In January 2024, Muhlenberg informed Finkelstein that the school was being investigated for discrimination by the US Department of Education, most likely because of her. That evening, Finkelstein shared a post by Remi Kanazi to her Instagram stories. The post stated: “Do not cower to Zionists. Shame them. Do not welcome them in your spaces. Do not make them feel comfortable. Why should those genocide-loving fascists be treated any different than any other flat-out racist. Don’t normalize Zionism. Don’t normalize Zionists taking up space.” A student filed a complaint about the post, and Finkelstein was put on leave shortly thereafter.

An independent investigation found that Finkelstein's Instagram post was not harassment but might be considered discrimination. It also criticized the way that the student complaint was initiated: a Muhlenberg dean had shared the Instagram post with the school's Hillel director.

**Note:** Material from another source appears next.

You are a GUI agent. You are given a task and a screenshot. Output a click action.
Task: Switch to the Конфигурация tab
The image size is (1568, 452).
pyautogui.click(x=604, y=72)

The director asked one of the Hillel fellows to find a student to file a complaint. A student who had never met Finkelstein or taken one of her classes then filed a complaint about the post. After the investigation concluded, Muhlenberg fired Finkelstein in May 2024, stating that the Instagram post had violated their anti-discrimination policy. Finkelstein appealed the decision. In July, the email accounts of Muhlenberg administrators and local politicians were spammed with hundreds of e-mails in one day calling for Finkelstein's dismissal for anti-semitism. In September, Finkelstein was informed that her appeal had been denied, and she publicly announced that she had been fired. Soon afterwards, the Department of Education finished its investigation, concluding that Muhlenberg had inadequately investigated student complaints against Finkelstein by failing to determine if she had created a hostile environment for Jewish students.

Both the American Association of University Professors (AAUP) and a panel of Muhlenberg faculty found that Muhlenberg had violated Finkelstein's academic freedom, a claim the college has disputed. According to The Intercept and several academic freedom advocacy groups, Finkelstein is the first tenured professor to lose their position for criticizing Israel. She has been compared to Steven Salaita, a Palestinian-American professor whose offer of tenure was withdrawn for pro-Palestine speech. Finkelstein has also been contrasted with Amy Wax, an American professor who was temporarily suspended but ultimately kept her job after making statements considered by some to be racist. Finkelstein has given multiple talks entitled: “Academic Freedom in Times of Crisis.”

== Selected publications ==

- "Landscapes of Invisibility: Anachronistic Subjects and Allochronous Spaces in Mill Land Mumbai". City & Society. vol. 27 no. 3, 2016.
- "Ghosts in the Gallery: The Vitality of Anachronism in a Mumbai Chawl". Anthropological Quarterly. vol. 91 no. 3, 2018.
- The Archive of Loss: Lively Ruination in Mill Land Mumbai. Durham: Duke University Press, 2019.
- "Reframing Hamas". Allegra Lab. December 2023.
- "Work Cannot Save Us but Let's Still Try: Labor, Utopias, and Futurity at an Equine Therapy Farm". Anthropology of Work Review. 2025.
- "Where language does not live". American Anthropologist, vol. 127 no. 1, 2025.